▶ [Exercise requirements]:
A - In the article on restricted stock, copy the passage from "Unlike phantom stock" up to and including "in a moment.)".
B - Translate this sentence from the article on restricted stock into Spanish: "What's right for one employer may not be right for another."

▶ [Supplied text]:
· · · · · · ·
Restricted Stock: A Simpler Solution for Mid-Sized Companies
By Eric D. Altholz* of Verrill Dana, LLP
The owner of a privately held mid-sized company (120 employees and annual sales of $20,000,000) calls me with a “good problem”. He wants to reward a small number of key employees for their contributions to the success of the company, and provide a meaningful inducement for them remain with the company and keep driving growth in the future. The company already has an annual incentive plan with performance goals, so the owner is looking for a longer term incentive that might encourage the key employees to think more like owners. We discuss the basic panoply of equity-based compensation arrangements: stock grants, stock options, restricted stock, stock appreciation rights and phantom stock. I explain that any one or more of these programs could be appropriate depending on the circumstances and goals of a given business. What’s right for one employer may not be right for another. Ultimately, this business owner (like many of my clients) decides to go for restricted stock as the basic foundation of his equity-based compensation program. Wise choice.
There are at least five reasons why restricted stock grants remain appealing for a variety of companies, large, medium and small: (1) it’s real stock; (2) it creates a meaningful element of employee retention; (3) the income tax consequences are straightforward; (4) the grantees really do have skin in the game; and (5) an employer can add features that help preserve the control of the current owner(s).
Unlike phantom stock or stock appreciation rights, restricted stock is real stock. Once issued, the holder of restricted enjoys most of the rights enjoyed by any shareholder. Specifically, the holder of restricted stock is generally entitled to vote (if the stock issued to him is voting stock), is entitled to receive dividends (if any are declared on that class of stock) and would be allowed to participate in a stock split or similar capital structure transaction. The only important right that the holder of restricted stock does not enjoy is the right to sell or otherwise transfer the shares. (More on that in a moment.)
· · · · · · ·
▶ [Source data]:
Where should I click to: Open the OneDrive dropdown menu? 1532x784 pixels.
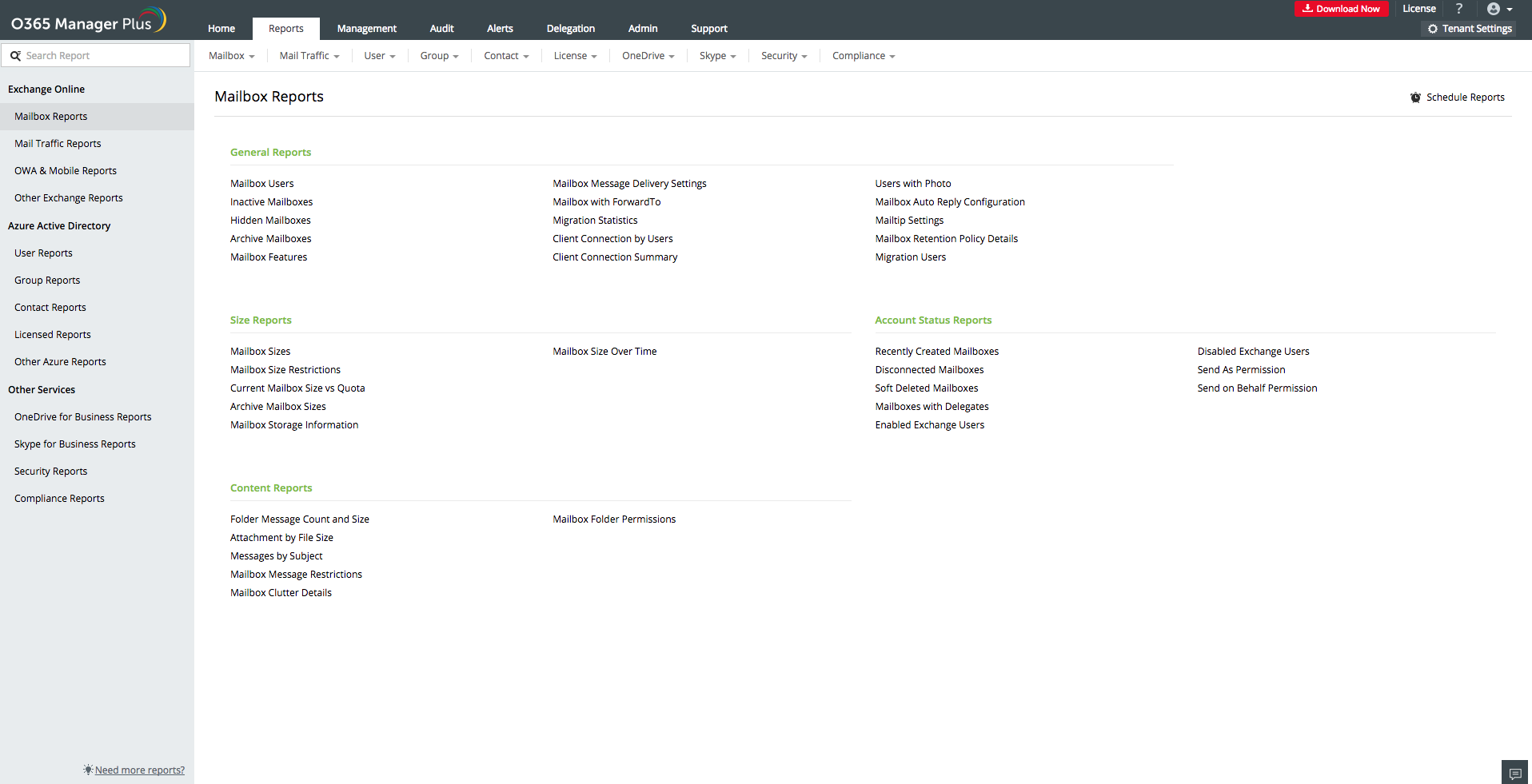tap(648, 56)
· · · · · · ·
▶ [Answers to the tasks]:
A -
Unlike phantom stock or stock appreciation rights, restricted stock is real stock. Once issued, the holder of restricted enjoys most of the rights enjoyed by any shareholder. Specifically, the holder of restricted stock is generally entitled to vote (if the stock issued to him is voting stock), is entitled to receive dividends (if any are declared on that class of stock) and would be allowed to participate in a stock split or similar capital structure transaction. The only important right that the holder of restricted stock does not enjoy is the right to sell or otherwise transfer the shares. (More on that in a moment.)

B - Lo que es adecuado para un empleador puede no serlo para otro.